Relacionamentos dissimulados em mal-entendidos ou tentativas da retomada de suas perdas em diferenciadas “reunificações”,configurando,enfim,um árido conceitual das incomunicabilidades cotidianas da condição humana.
E, segundo Pommerat, “é na imaginação do espectador que são
construídos os ecos, variações ou contrapontos entre as situações
apresentadas”. De alcance absoluto na invenção sensorial sob o comando de João Fonseca, capaz de clarificar,
com inteligente e sutil intencionalidade, as ressonâncias intimistas desta obra aberta a incisivas reflexões
psico-filosóficas.
Sensibilizada, ironicamente, nos “entreatos” de canções
populares francesas integradas ao score sonoro/musical(Leandro Castilho) e nas modulações da pesquisa gestual(Alex Neoral).Além da
funcional maleabilidade cenográfica(Nello Marrese)e do acerto de figurinos(Antônio
Guedes),sob luzes artesanais (Renato Machado).
Numa encenação meticulosamente estruturada, ainda que incorra num quase monótono prolongamento. E com um elenco de adequação exemplar(Louise Cardoso,Bianca Byington,Solange Badim, Verônica Debom,Marcelo
Valle, Gustavo Machado,Reiner Tenente) ao sustento dramático,com senso crítico, de uma performance de consistente e homogêneo alcance da fisicalidade e do emocional .

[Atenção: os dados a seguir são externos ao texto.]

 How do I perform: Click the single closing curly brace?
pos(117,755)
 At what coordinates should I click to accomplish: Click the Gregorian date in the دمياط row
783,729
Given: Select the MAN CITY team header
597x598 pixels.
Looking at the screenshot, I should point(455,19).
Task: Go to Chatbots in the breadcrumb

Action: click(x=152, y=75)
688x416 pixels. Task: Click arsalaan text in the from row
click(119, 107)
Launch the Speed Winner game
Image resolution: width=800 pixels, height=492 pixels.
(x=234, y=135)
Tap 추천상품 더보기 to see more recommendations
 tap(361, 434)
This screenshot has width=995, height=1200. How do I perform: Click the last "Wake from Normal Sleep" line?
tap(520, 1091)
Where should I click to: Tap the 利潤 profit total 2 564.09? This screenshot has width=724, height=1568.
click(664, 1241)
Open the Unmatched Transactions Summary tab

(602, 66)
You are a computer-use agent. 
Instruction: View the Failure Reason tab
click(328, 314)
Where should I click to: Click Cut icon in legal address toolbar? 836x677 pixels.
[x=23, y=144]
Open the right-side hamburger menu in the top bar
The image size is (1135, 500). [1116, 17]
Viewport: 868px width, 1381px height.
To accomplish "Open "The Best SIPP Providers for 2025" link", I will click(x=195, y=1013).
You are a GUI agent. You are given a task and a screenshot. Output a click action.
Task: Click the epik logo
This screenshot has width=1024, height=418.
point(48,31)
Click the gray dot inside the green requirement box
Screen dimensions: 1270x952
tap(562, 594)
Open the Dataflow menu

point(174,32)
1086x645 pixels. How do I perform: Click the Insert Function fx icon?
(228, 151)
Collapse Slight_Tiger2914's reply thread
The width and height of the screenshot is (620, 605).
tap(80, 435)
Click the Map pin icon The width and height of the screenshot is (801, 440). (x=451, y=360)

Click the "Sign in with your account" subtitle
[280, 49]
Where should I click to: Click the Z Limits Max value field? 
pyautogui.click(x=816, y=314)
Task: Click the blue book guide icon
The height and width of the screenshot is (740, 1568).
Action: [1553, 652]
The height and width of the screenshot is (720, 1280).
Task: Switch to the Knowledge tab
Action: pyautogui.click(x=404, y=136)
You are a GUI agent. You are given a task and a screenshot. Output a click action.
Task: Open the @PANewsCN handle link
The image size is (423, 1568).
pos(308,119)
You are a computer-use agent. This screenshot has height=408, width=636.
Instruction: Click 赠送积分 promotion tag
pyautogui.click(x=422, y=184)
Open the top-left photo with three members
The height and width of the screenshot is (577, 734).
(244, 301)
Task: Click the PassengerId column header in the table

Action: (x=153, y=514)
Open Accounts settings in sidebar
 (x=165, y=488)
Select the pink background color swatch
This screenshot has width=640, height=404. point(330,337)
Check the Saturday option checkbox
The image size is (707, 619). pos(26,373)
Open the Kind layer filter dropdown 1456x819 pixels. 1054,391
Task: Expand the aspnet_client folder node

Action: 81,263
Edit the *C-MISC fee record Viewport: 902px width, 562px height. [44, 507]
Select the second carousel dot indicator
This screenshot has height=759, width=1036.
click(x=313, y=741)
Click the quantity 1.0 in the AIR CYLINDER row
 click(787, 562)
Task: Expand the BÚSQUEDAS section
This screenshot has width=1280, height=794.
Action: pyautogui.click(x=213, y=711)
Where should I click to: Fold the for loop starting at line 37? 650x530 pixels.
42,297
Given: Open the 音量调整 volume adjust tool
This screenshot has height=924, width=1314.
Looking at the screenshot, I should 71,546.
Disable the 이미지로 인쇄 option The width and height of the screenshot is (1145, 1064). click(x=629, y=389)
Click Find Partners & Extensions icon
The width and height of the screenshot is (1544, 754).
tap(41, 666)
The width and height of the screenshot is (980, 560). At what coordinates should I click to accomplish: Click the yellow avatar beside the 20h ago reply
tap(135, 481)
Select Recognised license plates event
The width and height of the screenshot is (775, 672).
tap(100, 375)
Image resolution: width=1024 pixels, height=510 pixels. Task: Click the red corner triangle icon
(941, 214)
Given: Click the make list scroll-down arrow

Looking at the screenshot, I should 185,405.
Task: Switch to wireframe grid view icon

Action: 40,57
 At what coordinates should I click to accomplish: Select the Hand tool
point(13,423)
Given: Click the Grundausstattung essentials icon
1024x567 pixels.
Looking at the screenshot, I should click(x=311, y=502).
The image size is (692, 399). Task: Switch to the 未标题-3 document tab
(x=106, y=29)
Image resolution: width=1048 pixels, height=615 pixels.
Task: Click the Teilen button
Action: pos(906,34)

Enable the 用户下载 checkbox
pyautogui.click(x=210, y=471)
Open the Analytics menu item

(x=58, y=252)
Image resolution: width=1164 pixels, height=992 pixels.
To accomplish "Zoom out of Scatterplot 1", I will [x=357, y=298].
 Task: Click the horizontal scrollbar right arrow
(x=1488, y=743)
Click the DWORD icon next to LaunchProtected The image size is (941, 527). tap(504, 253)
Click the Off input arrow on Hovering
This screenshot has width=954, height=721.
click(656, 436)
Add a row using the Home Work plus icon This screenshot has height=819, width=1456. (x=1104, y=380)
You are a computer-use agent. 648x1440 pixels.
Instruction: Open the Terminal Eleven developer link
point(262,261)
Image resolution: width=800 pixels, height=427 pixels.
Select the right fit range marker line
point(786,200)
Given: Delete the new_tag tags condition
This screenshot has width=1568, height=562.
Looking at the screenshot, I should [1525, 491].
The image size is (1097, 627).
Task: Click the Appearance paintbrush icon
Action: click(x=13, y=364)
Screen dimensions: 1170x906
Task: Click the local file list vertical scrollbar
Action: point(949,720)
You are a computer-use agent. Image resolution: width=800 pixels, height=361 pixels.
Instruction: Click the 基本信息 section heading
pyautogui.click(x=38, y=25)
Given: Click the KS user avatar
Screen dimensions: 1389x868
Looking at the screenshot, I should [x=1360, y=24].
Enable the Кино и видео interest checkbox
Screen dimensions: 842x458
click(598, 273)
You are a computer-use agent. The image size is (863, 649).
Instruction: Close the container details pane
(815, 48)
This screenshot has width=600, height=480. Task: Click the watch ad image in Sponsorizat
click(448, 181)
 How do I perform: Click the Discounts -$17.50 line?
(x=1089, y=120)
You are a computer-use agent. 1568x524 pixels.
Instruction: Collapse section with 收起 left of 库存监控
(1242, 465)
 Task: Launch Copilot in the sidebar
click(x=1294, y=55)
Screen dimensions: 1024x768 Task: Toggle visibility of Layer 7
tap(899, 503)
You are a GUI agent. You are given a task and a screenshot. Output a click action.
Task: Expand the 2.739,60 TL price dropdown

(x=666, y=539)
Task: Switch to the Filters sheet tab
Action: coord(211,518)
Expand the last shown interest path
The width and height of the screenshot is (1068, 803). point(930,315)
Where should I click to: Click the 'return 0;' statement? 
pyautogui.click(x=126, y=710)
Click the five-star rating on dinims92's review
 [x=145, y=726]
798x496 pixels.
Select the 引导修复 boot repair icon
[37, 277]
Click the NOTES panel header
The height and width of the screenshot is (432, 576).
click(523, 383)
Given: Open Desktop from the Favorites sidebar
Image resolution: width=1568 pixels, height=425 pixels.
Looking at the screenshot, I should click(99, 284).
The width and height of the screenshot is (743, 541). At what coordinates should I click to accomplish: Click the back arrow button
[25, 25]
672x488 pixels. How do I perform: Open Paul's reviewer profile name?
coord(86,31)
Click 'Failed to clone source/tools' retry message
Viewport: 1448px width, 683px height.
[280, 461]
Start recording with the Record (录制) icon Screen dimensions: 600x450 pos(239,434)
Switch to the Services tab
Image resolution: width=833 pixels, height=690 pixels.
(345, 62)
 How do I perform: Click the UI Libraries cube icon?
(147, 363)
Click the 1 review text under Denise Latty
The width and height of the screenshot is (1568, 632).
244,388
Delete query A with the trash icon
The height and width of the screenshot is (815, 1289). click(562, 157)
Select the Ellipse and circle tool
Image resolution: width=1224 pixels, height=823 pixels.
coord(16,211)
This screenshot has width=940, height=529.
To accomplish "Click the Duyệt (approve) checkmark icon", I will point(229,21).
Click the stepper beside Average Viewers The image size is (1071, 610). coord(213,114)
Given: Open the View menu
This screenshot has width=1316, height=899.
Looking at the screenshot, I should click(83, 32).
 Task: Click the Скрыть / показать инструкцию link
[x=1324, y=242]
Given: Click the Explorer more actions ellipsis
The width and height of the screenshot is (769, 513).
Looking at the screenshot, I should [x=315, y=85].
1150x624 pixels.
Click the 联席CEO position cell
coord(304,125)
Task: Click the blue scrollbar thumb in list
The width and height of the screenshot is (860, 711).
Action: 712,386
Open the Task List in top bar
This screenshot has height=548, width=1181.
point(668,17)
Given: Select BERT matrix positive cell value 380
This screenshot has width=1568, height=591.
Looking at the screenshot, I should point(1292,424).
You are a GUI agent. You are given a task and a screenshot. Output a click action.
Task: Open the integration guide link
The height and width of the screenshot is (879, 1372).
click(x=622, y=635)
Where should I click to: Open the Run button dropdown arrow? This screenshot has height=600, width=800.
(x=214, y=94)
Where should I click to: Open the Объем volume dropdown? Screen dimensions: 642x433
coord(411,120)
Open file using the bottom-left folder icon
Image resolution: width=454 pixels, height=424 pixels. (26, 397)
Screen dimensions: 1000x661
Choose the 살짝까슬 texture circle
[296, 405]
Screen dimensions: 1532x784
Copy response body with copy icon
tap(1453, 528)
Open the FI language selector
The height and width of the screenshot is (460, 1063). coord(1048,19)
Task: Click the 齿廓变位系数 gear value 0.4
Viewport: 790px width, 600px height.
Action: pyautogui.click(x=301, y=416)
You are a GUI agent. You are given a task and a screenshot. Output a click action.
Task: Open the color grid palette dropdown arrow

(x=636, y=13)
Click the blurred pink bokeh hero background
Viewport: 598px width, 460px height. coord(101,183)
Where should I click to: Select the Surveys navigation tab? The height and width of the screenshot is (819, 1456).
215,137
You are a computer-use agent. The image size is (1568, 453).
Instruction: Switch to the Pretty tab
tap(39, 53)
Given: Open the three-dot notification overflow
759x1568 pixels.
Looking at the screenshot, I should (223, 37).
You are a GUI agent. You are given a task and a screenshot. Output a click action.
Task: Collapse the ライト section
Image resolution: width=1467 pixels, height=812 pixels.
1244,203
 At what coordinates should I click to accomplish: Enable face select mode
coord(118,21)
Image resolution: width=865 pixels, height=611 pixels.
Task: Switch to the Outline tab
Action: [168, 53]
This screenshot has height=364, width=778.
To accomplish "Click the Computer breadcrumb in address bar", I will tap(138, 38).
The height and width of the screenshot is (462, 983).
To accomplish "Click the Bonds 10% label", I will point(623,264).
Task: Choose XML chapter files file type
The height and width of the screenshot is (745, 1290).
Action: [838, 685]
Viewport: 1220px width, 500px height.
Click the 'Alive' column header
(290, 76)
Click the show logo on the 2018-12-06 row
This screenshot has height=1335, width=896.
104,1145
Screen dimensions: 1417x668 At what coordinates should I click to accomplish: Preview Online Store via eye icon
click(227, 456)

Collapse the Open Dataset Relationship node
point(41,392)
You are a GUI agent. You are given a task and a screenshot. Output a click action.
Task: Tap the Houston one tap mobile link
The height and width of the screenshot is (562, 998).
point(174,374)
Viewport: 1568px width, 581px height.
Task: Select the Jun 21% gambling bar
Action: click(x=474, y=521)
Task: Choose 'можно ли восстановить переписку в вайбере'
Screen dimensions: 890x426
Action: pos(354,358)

Mas, afinal, um espetáculo que deve,isto sim, ser obrigatoriamente conferido
pela complexidade psicológica de seus personagens e pelo substrato estético na
abordagem de uma temática que se identifica, entre o riso e a dor, com cada um
de nós.
A Reunificação das Duas Coreias está em cartaz no Oi Futuro,Flamengo, de quinta a domingo, 20h.110 minutos. Até 28 de agosto.